In Mid-August, the Social Security program celebrated its 90th year of providing the most vulnerable of America’s citizens with financial security. The program was first introduced in 1935 with the aim of preventing elder poverty and has since grown into a program that supports tens of millions of individuals during their retirement, or in the event of becoming disabled, amongst others.
A significant number of seniors rely primarily, or even solely, on their monthly Social Security benefit income to cover their expenses. As such, any disruptions or cuts to benefits could have a severely detrimental impact on the finances of these households. In fact, according to a recent Nationwide Financial Survey, “more than half of Social Security recipients wouldn’t financially survive if they missed even half of a monthly payment.”
The unfortunate news for these vulnerable beneficiaries is that the Social Security program at large is in big trouble financially and if Congress does not intervene in the present day, an automatic cut will likely be triggered across all benefits. Here is what you need to know.
Social Security projected shortfall date moves up
In the latest annual report from the Social Security Board of Trustees, it is stated that that long term finances of the program are indeed worsening and intervention from Congress is needed. Social Security has three main sources of revenue:
- The dedicated Social Security payroll tax: 6.2% of a worker’s earnings are paid into this payroll tax, and their employer pays in another 6.2%, making the total contribution 12.4%.
- The Old Age and Survivors Insurance trust fund
- The Disability Insurance trust fund
Since the two trust funds act as supplemental sources of revenue to the revenue of the payroll tax, the program can never go truly bankrupt because there will always be new people entering the workforce and paying into the payroll tax. However, the program cannot survive on the payroll tax alone and according to the trustees’ report, the Old Age and Survivors Insurance (OASI) trust fund is projected to be depleted by 2033.
At this point, a 23% cut will be triggered to benefits. The report also poses the possibility of combining the two trust funds into one OASDI trust fund. “If the OASI Trust Fund and the DI Trust Fund projections were combined, the resulting projected fund (designated OASDI) would be able to pay 100 percent of total scheduled benefits until 2034, one year earlier than reported last year. At that time, the projected fund’s reserves would become depleted, and continuing total fund income would be sufficient to pay 81 percent of scheduled benefits,” as per the report.
What should retirees do?
At present, a number of possible solutions are being debated by lawmakers, however, nothing has been decided for certain yet. These projected shortfalls are still just projections and a lot could change between now and 2033. As such, if you are still working or nearing retirement, now is the time to be proactive so as to ensure the stability of your retirement income.

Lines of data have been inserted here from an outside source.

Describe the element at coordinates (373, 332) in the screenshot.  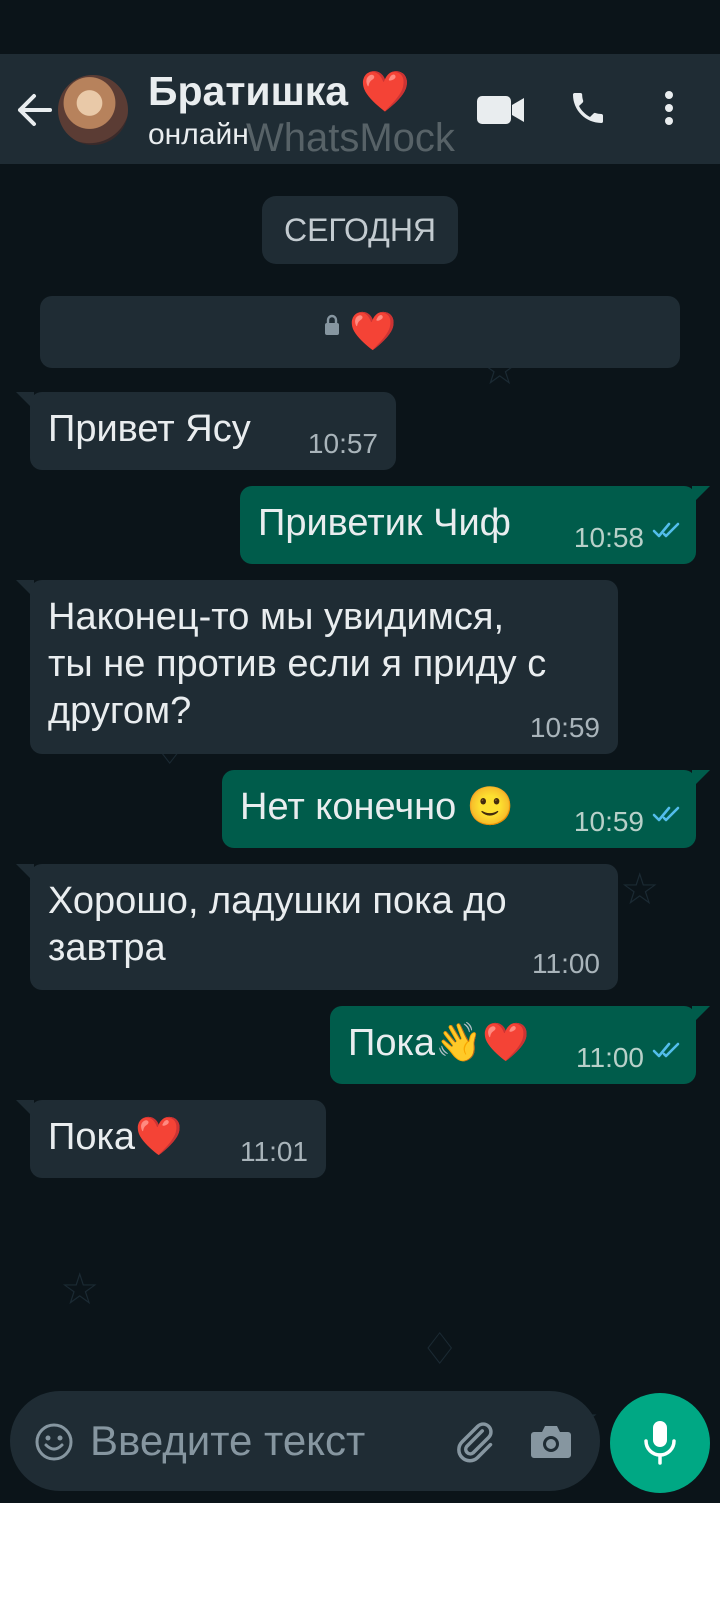
I see `banner-heart-emoji: ❤️` at that location.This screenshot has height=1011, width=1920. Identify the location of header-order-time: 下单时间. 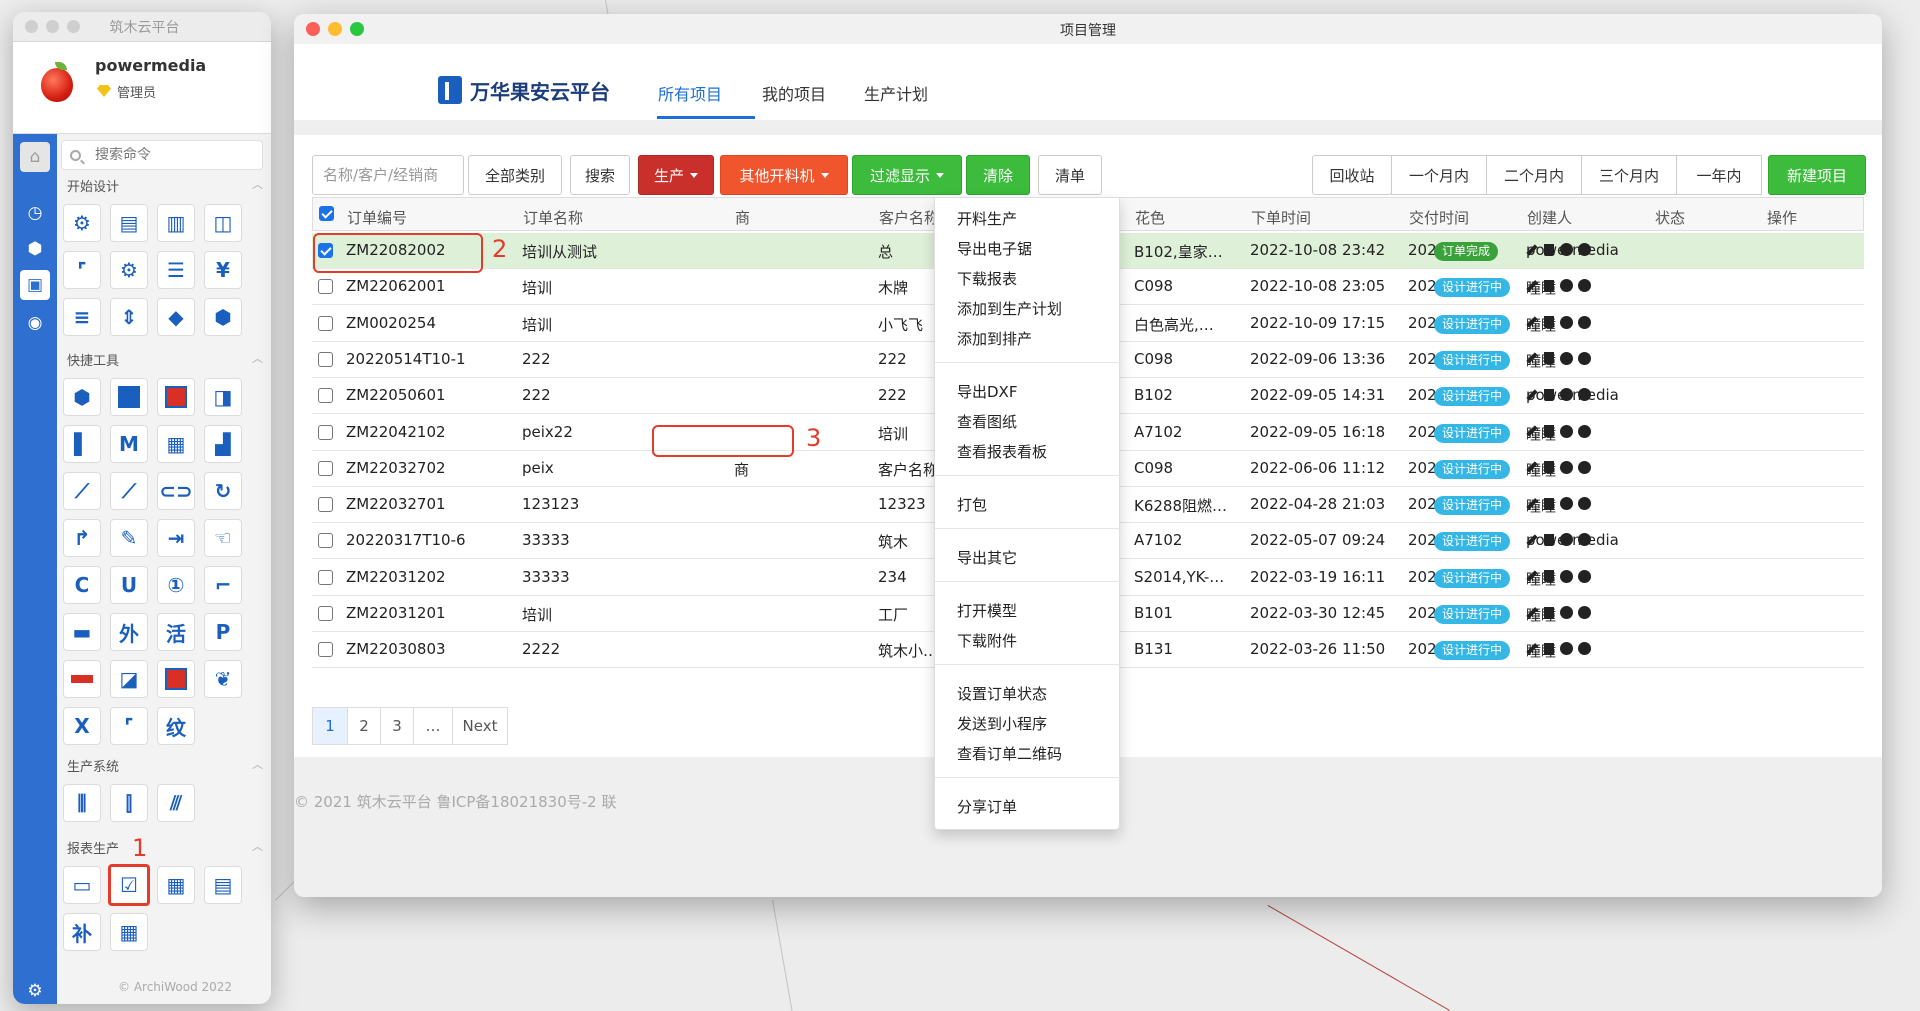
(1281, 218).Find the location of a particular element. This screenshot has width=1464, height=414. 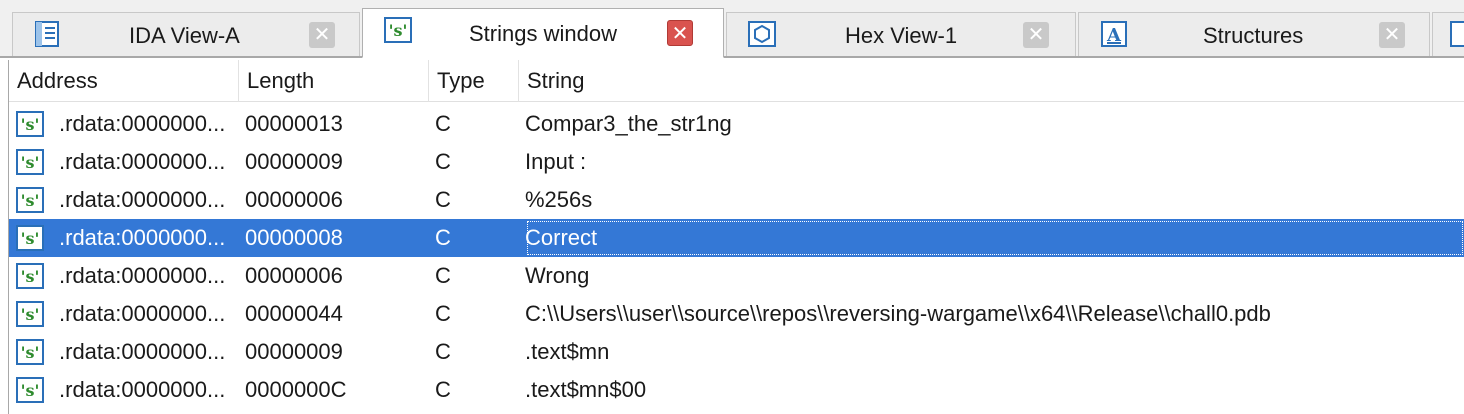

table-row: 's' .rdata:0000000... 00000009 C Input : is located at coordinates (736, 162).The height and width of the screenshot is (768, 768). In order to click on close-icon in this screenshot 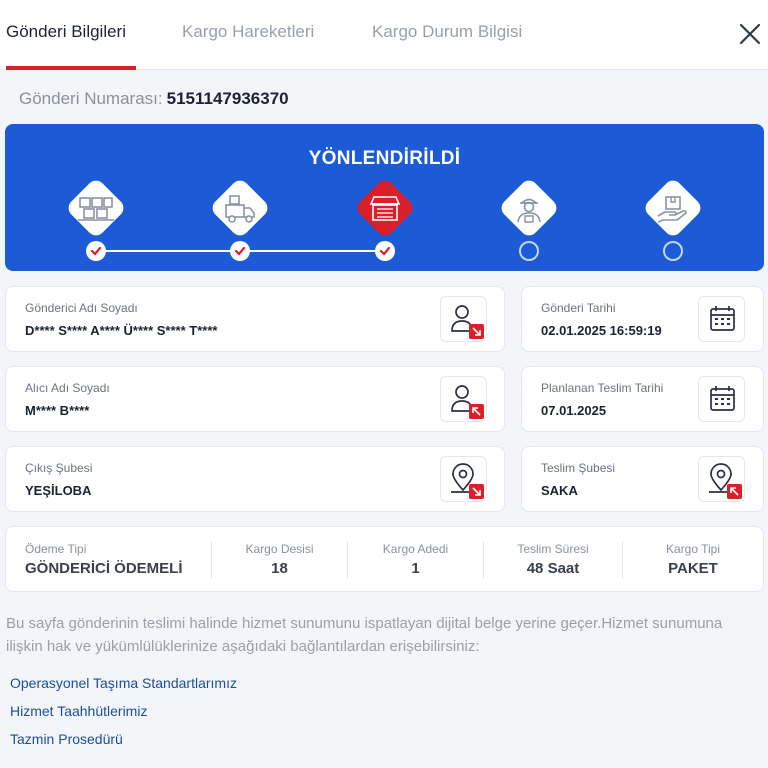, I will do `click(750, 34)`.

The obvious first step would be to try and boost your other retirement savings by increasing your IRA contributions or contributing more to your employer’s 401(k) plan, for instance.
If you are already retired but are concerned about the potential benefit cuts, another option that could be beneficial is to continue working in lighter capacity. Between a a job in the gig economy, for example, and living frugally, you could build up a nice, modest lump sum which you could then invest.
Another cost cutting option would be to downsize your home. This will likely reduce property taxes, upkeep expenses, and insurances premiums, thereby allowing you to have a bit of extra cash leftover each month.